While the proceedings of the border meetings are in the realm of conjecture, it nonetheless throws up pertinent questions regarding the possible progress and solutions to the boundary dispute and raises concerns in India about Chinese strategies and future moves on the border. This issue gets magnified as eight rounds of border talks and an additional fourteen Joint Working Group (JWG) meetings since the 1980s have been inconclusive. While not denying the significance of the diplomatic adage that "it is better to talk than to fight", an amicable solution to this dispute once and for all is the wish of the people in both countries.

The first step in confidence building was to agree on a set of parameters for negotiations. Since the 1990s, a series of agreements have been inked as part of border confidence and security building measures. In 1993, both sides signed the Agreement on the Maintenance of Peace and Tranquility along the Line of Actual Control (LAC) and in 1996 followed it up with the Agreement on Confidence Building Measures in the Military Field along the LAC. The second step aimed at evolving a framework for boundary delimitation through the JWG on the India-China Boundary Question.

China has taken a positive measure by accepting Sikkim as an integral part of India. However, in November 2006, just before Hu Jintao's visit to New Delhi, the Chinese Ambassador to India, Sun Yuxi, claimed Arunachal Pradesh as Chinese territory. The Chinese claims on Arunachal Pradesh, denial of visa to an official from the state on grounds that he is a Chinese citizen and reports of People's Liberation Army's incursions into the state's territory have raised concerns in India. Although India has showed great diplomatic finesse by not overreacting to these events, China should realize that such moves are in contradiction to the mutually accepted principle that both sides shall maintain peace and status quo along the border and that differences will not be allowed to affect development in bilateral relations.

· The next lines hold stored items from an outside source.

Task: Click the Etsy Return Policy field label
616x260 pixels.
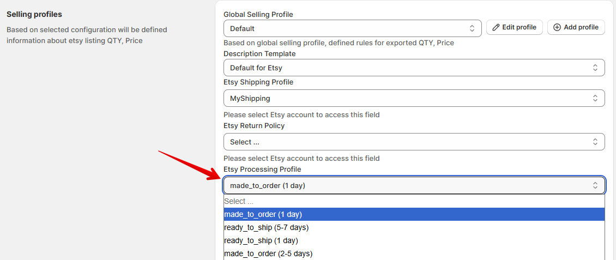Action: [254, 125]
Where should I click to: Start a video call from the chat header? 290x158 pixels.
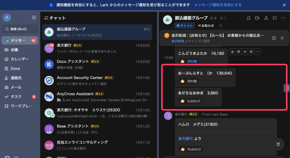(257, 18)
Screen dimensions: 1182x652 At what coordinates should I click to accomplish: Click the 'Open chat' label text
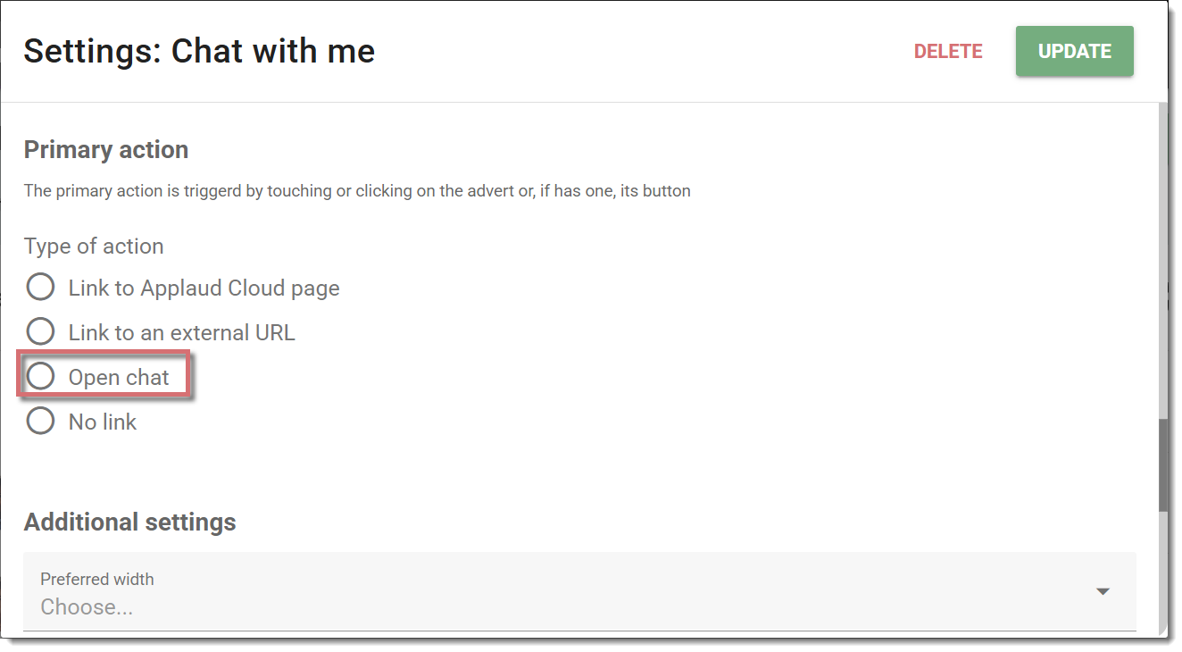pyautogui.click(x=119, y=378)
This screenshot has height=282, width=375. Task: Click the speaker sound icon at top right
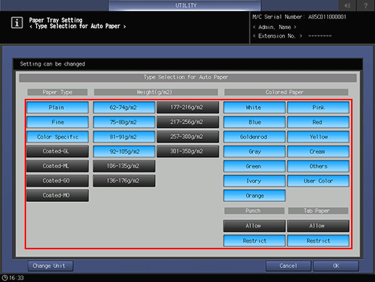347,5
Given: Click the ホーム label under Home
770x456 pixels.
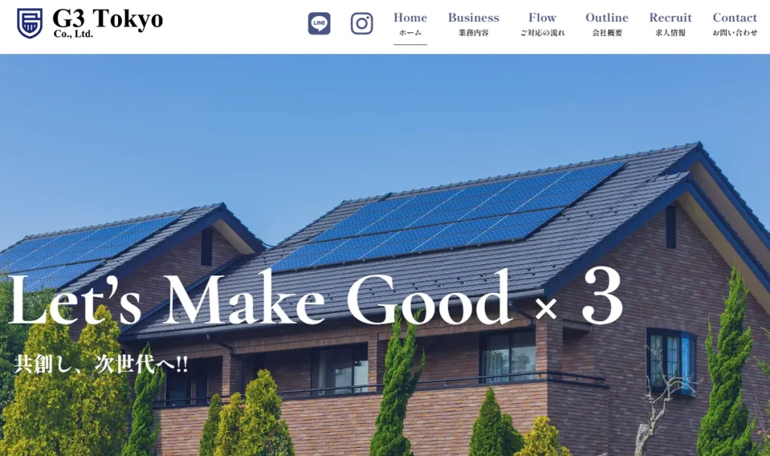Looking at the screenshot, I should (410, 33).
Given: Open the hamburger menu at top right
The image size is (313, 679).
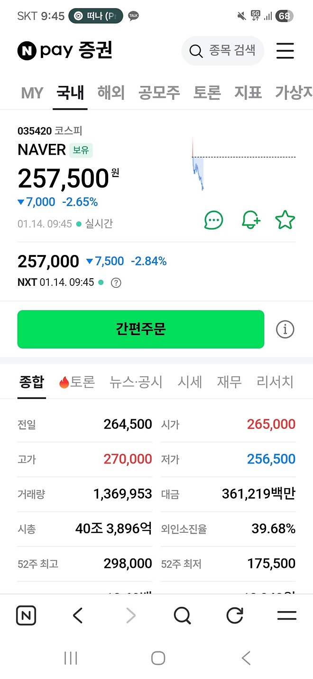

India has, all along, maintained that China return more than 40,000 square kilometers of Indian territory, including Aksai Chin and the Shaksgam Valley in Jammu and Kashmir, the former annexed during the 1962 war. The Indian Parliament has passed a resolution that Shaksgam Valley, which Pakistan transferred to China as part of the 1963 Sino-Pakistan boundary agreement, be transferred back to India. The middle sector is the least disputed sector and resolution of the same might be a good breakthrough in the Sino-Indian border talks.

The third step in confidence building can be achieved only when both India and China translate the letter of various Agreements into its true spirit. It appears that at present China is happy with the status quo as it gives it huge tracts of territory at strategic heights in Jammu and Kashmir and a foothold in South Asia. In case, the Chinese decision makers misperceive India's growing stature as intended to contain China either independently or in alliance with countries like the US and Japan then they might rake up the boundary issue to pressurize and contain India. The Chinese might also change their current stand of diplomatic neutrality as far as the India-Pakistan dispute over Kashmir is concerned and seek a say in the dispute settlement to "teach India a lesson." Chinese incursions into India in the late 1950s were inter alia influenced by their displeasure over Indo-Soviet proximity and Sino-Soviet tensions.

During the visit of Hu Jintao to India in 2006, both countries decided to promote trans-border connectivity and cooperation with the objective of transforming their border from being a dividing line into a bridge that unites them in cooperative pursuits. Such measures along the border, coupled with greater trade and economic interdependence as well as joint military exercises and cooperation in areas like energy security and counterterrorism will enhance confidence building for amicably carrying ahead boundary talks in the future.

Note: The views expressed are those of the author and do not represent those of the Indian Government.